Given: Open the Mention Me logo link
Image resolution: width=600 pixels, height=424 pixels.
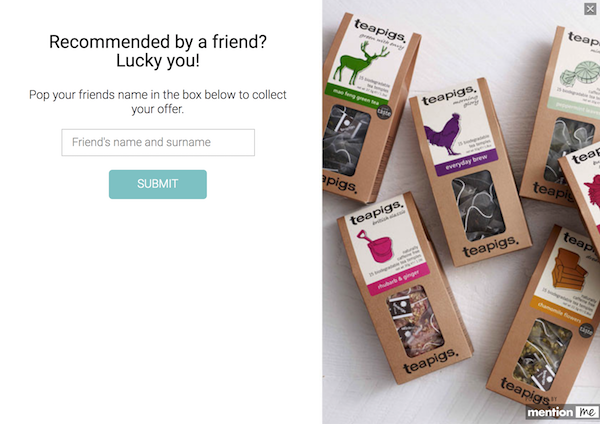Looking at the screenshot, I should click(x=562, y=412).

==

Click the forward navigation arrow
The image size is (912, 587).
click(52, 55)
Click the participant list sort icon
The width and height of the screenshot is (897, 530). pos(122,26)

==

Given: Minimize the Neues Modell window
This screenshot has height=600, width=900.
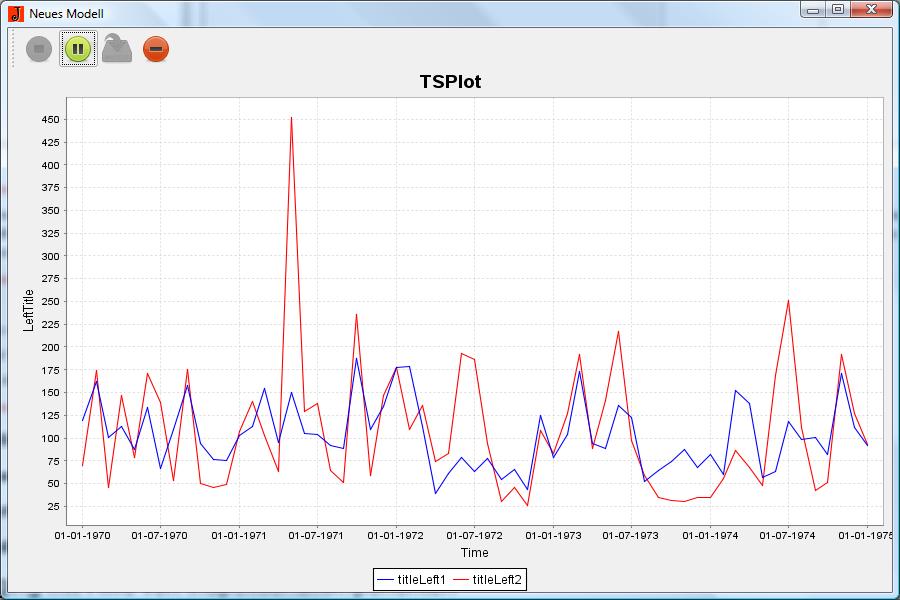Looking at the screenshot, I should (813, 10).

Task to complete >>
Copy out each line in the listing that has the word "Given".

Written solution >>
Given: Open the Mention Me logo link
Given: Minimize the Neues Modell window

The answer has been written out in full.